== Record extracts ==

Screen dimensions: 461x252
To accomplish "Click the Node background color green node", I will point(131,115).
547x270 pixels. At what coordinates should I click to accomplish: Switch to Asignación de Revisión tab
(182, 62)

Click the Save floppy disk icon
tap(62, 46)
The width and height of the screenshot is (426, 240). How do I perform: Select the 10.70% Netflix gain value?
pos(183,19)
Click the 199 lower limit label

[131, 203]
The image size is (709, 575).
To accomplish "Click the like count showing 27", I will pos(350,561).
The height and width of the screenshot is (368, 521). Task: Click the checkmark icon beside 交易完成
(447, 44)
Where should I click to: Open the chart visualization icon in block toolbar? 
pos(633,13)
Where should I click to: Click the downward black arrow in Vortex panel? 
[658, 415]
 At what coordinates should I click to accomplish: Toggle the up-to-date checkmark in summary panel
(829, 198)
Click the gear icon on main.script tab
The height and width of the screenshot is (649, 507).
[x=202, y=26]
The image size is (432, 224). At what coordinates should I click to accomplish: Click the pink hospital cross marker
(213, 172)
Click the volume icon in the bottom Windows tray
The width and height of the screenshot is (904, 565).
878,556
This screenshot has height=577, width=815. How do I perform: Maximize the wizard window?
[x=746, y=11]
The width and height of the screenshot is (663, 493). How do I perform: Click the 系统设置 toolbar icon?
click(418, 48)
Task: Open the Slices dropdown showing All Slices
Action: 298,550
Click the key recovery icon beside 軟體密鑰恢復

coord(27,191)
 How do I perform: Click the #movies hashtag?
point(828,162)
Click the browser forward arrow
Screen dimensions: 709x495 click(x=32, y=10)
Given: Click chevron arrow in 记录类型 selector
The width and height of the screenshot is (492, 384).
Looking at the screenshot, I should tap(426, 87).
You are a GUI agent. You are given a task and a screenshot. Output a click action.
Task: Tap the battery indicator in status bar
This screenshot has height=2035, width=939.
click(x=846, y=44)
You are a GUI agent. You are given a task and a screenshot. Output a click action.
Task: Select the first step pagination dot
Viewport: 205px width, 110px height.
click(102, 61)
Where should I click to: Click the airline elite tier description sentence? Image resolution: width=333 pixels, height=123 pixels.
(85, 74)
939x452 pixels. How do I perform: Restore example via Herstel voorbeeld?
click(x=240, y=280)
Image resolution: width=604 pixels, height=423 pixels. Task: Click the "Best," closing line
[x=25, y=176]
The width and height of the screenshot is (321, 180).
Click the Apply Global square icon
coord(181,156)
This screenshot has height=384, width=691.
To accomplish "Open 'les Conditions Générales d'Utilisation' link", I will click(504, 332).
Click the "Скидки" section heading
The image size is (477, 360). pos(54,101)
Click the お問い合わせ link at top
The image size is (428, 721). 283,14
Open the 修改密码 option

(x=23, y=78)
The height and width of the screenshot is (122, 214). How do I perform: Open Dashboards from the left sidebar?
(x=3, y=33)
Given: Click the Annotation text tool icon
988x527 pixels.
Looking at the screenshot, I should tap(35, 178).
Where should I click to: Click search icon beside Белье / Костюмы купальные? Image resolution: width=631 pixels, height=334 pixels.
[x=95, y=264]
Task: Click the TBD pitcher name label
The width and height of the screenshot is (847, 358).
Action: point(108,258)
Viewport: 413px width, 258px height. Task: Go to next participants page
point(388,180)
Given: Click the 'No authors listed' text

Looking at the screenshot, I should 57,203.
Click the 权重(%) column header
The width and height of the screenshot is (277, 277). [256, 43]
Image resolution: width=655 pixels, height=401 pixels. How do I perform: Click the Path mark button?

===

Begin with the line holding "This screenshot has height=384, width=691." and end with the last line of the material. Copy all of them exactly.

* **Reply to the exercise**
This screenshot has height=384, width=691.
To accomplish "Open 'les Conditions Générales d'Utilisation' link", I will click(504, 332).
Click the "Скидки" section heading
The image size is (477, 360). pos(54,101)
Click the お問い合わせ link at top
The image size is (428, 721). 283,14
Open the 修改密码 option

(x=23, y=78)
The height and width of the screenshot is (122, 214). How do I perform: Open Dashboards from the left sidebar?
(x=3, y=33)
Given: Click the Annotation text tool icon
988x527 pixels.
Looking at the screenshot, I should tap(35, 178).
Where should I click to: Click search icon beside Белье / Костюмы купальные? Image resolution: width=631 pixels, height=334 pixels.
[x=95, y=264]
Task: Click the TBD pitcher name label
The width and height of the screenshot is (847, 358).
Action: point(108,258)
Viewport: 413px width, 258px height. Task: Go to next participants page
point(388,180)
Given: Click the 'No authors listed' text

Looking at the screenshot, I should 57,203.
Click the 权重(%) column header
The width and height of the screenshot is (277, 277). [256, 43]
Image resolution: width=655 pixels, height=401 pixels. How do I perform: Click the Path mark button?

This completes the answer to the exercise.